跳转至

STL源码剖析之vector

0.导语

vector的数据安排以及操作方式,与array非常相似。两者的唯一差别在于空间的运用的灵活性,array是静态的,一旦配置了就不能改变,而 vector是动态空间,随着元素的加入,它的内部机制会自行扩充空间以容纳新元素。下面一起来看一下vector的"内部机制",怎么来实现空间配置策略的。

1.vector

_Vector_base中开头有两行比较难理解,下面一个一个分析:

1.1 _Tp_alloc_type

开头处定义:

 typedef typename __gnu_cxx::__alloc_traits<_Alloc>::template rebind<_Tp>::other _Tp_alloc_type;

__gnu_cxx::__alloc_traits中:对应文件为:ext/alloc_traits.h

 template<typename _Tp>
      struct rebind
      { typedef typename _Base_type::template rebind_alloc<_Tp> other; };

等价于

typename __gnu_cxx::__alloc_traits<_Alloc>::template rebind<_Tp>::other 

等价于:

typename _Base_type::template rebind_alloc<_Tp>

_Base_type是:

typedef std::allocator_traits<_Alloc>           _Base_type;

所以上述等价于:

typename std::allocator_traits<_Alloc>::template rebind_alloc<_Tp>

继续到allocator_traits中寻找

找到了:

  template<typename _Up>
    using rebind_alloc = allocator<_Up>;

于是:

std::allocator_traits<_Alloc>::template rebind_alloc<_Tp>

等价于:

allocator<_Tp>

小结

 typedef typename __gnu_cxx::__alloc_traits<_Alloc>::template rebind<_Tp>::other _Tp_alloc_type;

等价于:

typedef allocator<_Tp> _Tp_alloc_type

1.2 pointer

pointer

 typedef typename __gnu_cxx::__alloc_traits<_Tp_alloc_type>::pointer
        pointer;

等价于:

 typedef typename __gnu_cxx::__alloc_traits<allocator<_Tp>>::pointer
        pointer;

根据下面两行:

typedef std::allocator_traits<_Alloc>           _Base_type;
typedef typename _Base_type::pointer            pointer;

又等价于:

 typedef std::allocator_traits<_Alloc>::pointer
        pointer;

allocator_traits中找到下面:

  /**
   * @brief   The allocator's pointer type.
   *
   * @c Alloc::pointer if that type exists, otherwise @c value_type*
  */
  typedef __pointer pointer;

注释中说了如果存在就是Alloc::pointer,否则为value_type *

小结

 typedef typename __gnu_cxx::__alloc_traits<_Tp_alloc_type>::pointer
        pointer;
 // 或者
 typedef typename __gnu_cxx::__alloc_traits<allocator<_Tp>>::pointer
        pointer;

等价于

/**
* @brief   The allocator's pointer type.
*
* @c Alloc::pointer if that type exists, otherwise @c value_type*
*/
typedef __pointer pointer;

如果存在_Tp_alloc_type::pointer也就是allocator<_Tp>存在就是allocator<_Tp>::pointer

这个看allocator.h源码:

typedef _Tp*       pointer;

否则为value_type*。而value_type为:

typedef typename _Alloc::value_type value_type;

所以value_type*推导出为:

_Tp::value_type*

1.3 vector的内存管理

_Vector_base中有一个内存管理器_Vector_impl类,该结构体继承allocator(根据上述1.1等价条件得出)。

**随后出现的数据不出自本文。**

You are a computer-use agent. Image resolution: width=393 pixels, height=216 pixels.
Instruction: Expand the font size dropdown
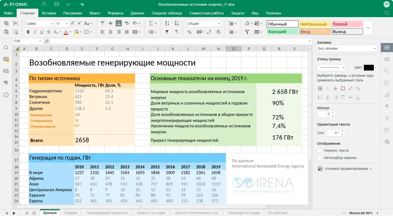[66, 24]
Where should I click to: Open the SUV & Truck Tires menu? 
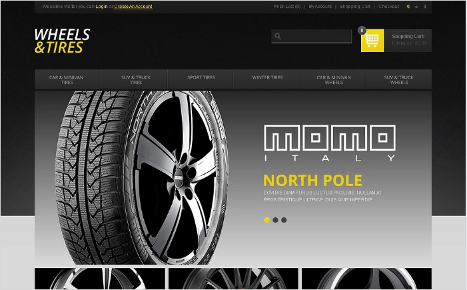[136, 79]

template<typename _Tp, typename _Alloc>
struct _Vector_base {
    //__alloc_traits -> allocator_traits
    // typedef allocator<_Tp> _Tp_alloc_type
    typedef typename __gnu_cxx::__alloc_traits<_Alloc>::template
    rebind<_Tp>::other _Tp_alloc_type;
    //  _Tp::value_type* or _Tp*
    typedef typename __gnu_cxx::__alloc_traits<_Tp_alloc_type>::pointer
            pointer;

    struct _Vector_impl
            : public _Tp_alloc_type {
        pointer _M_start;       // 使用空间起始位置    
        pointer _M_finish;      // 使用空间结束位置
        pointer _M_end_of_storage;   // 可使用空间结束位置 

        _Vector_impl()
                : _Tp_alloc_type(), _M_start(0), _M_finish(0), _M_end_of_storage(0) {}

        _Vector_impl(_Tp_alloc_type const &__a)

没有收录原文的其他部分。